__Aim of the task__.
Copy the lines of the data below exactly, starting at the first and stopping after the line that contains "Viewport: 916px width, 480px height."; include no pictures.
Input records Block Start
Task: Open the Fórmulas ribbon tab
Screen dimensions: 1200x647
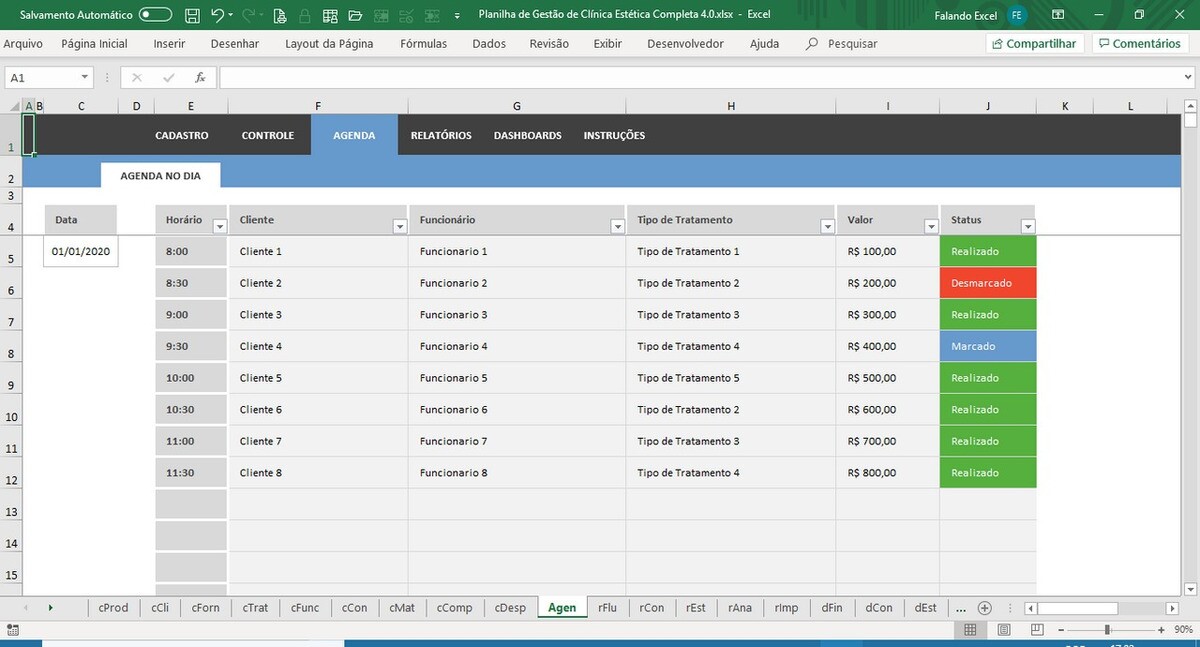Action: pos(423,44)
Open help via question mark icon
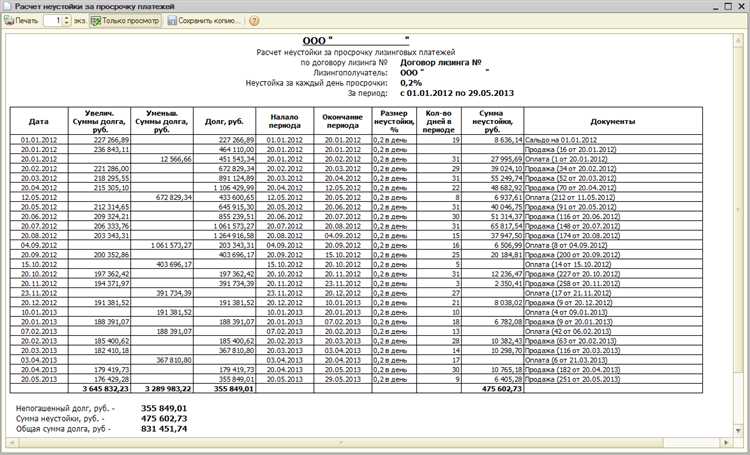The height and width of the screenshot is (455, 750). click(x=254, y=20)
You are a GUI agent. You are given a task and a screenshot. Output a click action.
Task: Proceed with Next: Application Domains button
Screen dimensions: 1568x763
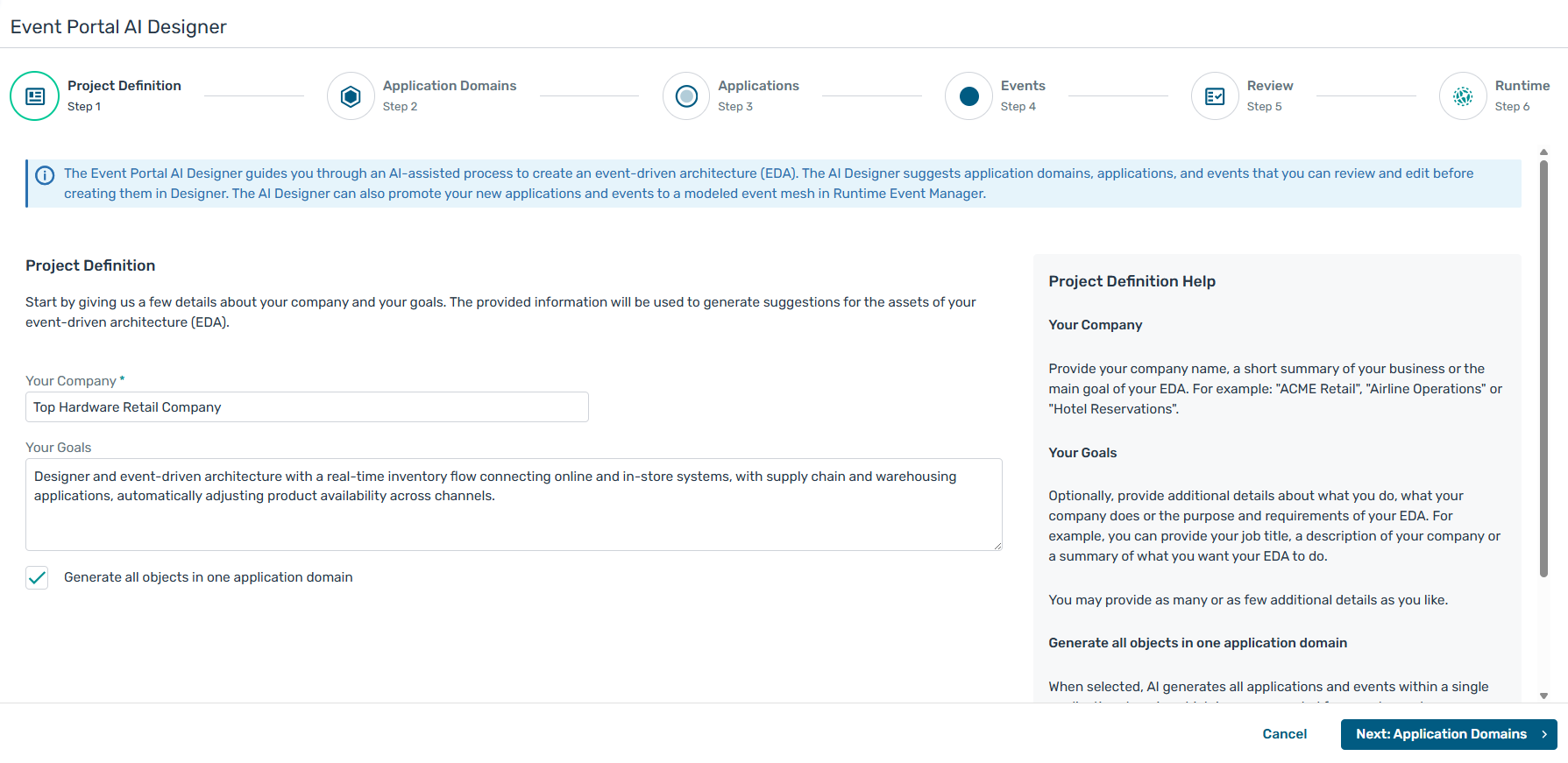pyautogui.click(x=1440, y=734)
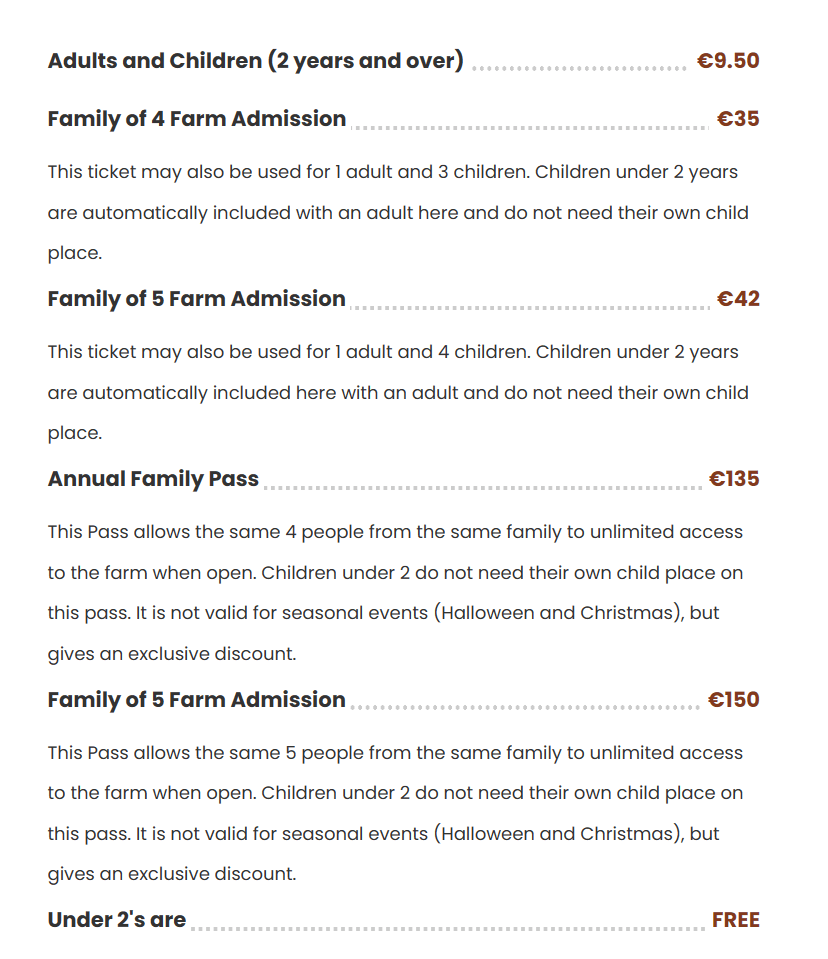Click the Under 2's are heading

point(117,920)
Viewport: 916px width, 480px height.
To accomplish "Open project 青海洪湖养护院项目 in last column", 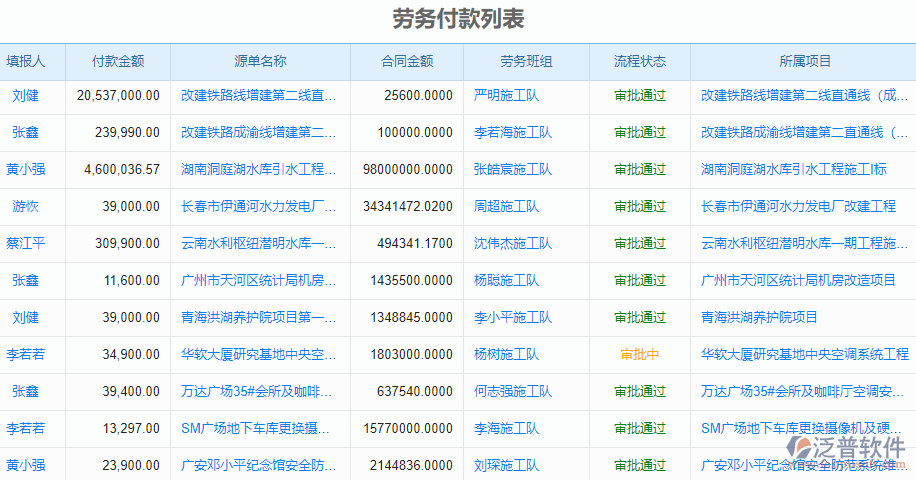I will click(x=759, y=318).
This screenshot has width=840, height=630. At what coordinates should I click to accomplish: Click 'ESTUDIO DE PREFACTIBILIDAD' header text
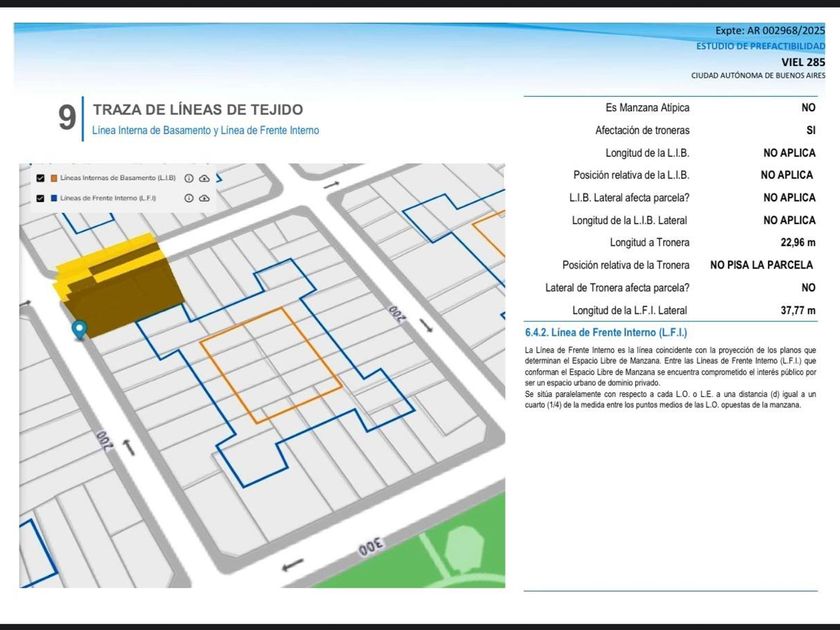tap(760, 47)
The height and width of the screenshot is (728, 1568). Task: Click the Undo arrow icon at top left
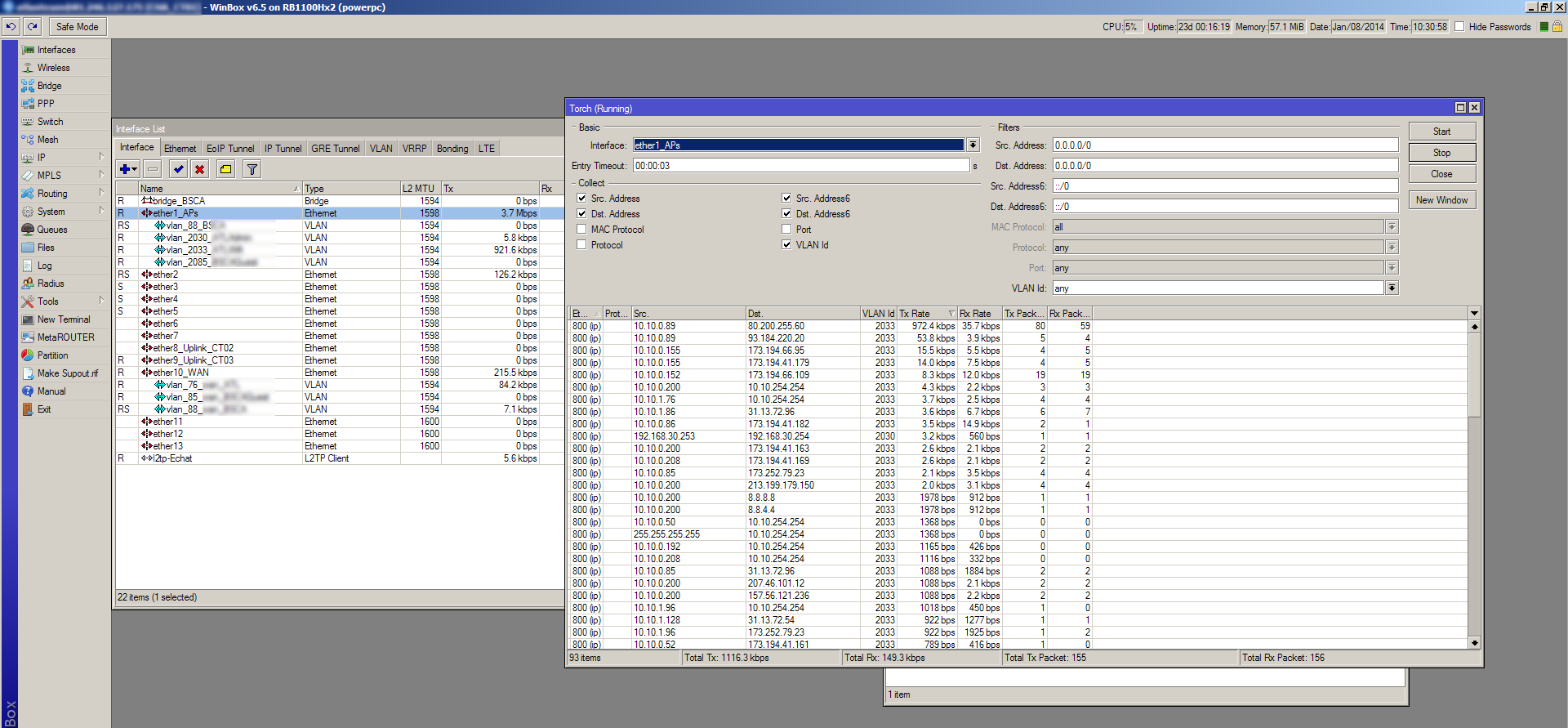coord(11,27)
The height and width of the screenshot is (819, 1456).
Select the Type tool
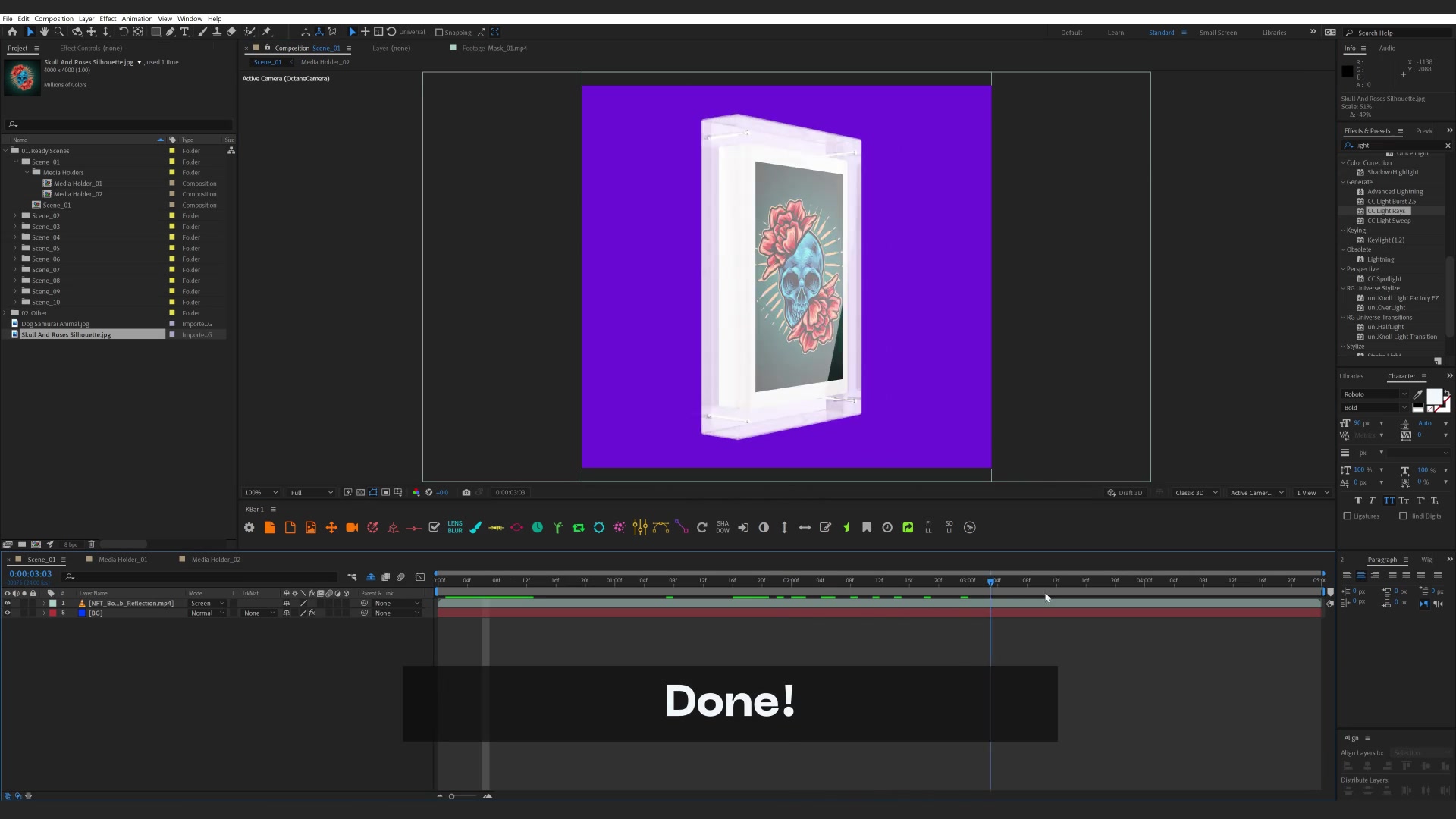click(x=184, y=32)
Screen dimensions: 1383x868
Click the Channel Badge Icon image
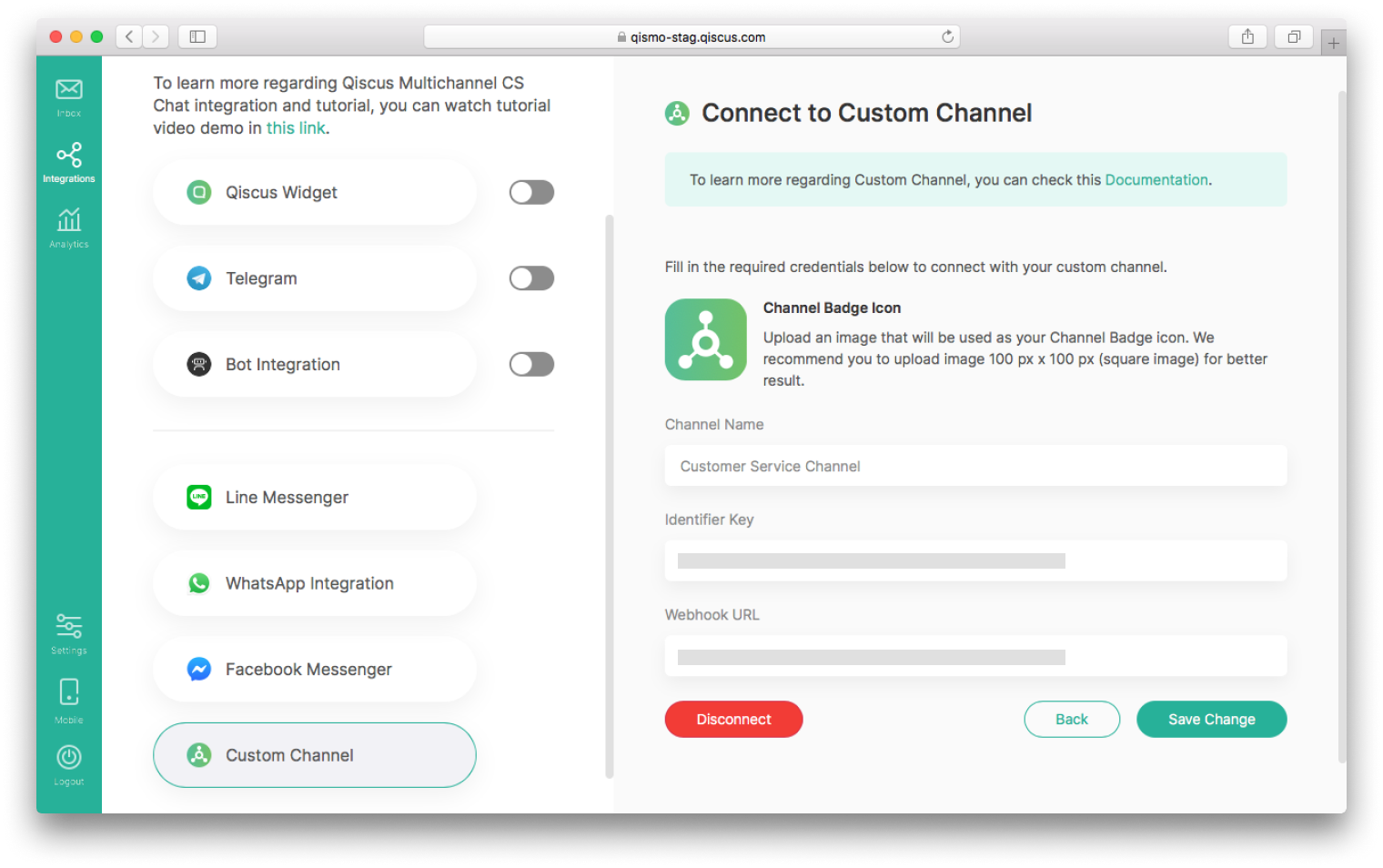[705, 339]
Input records Block End
__The answer__.
Task: Open the Fórmulas ribbon tab
Screen dimensions: 1200x647
Action: pos(423,44)
Open help via question mark icon
The height and width of the screenshot is (455, 750). click(x=254, y=20)
You are a GUI agent. You are given a task and a screenshot. Output a click action.
Task: Proceed with Next: Application Domains button
Screen dimensions: 1568x763
pyautogui.click(x=1440, y=734)
Click the Under 2's are heading

point(117,920)
Viewport: 916px width, 480px height.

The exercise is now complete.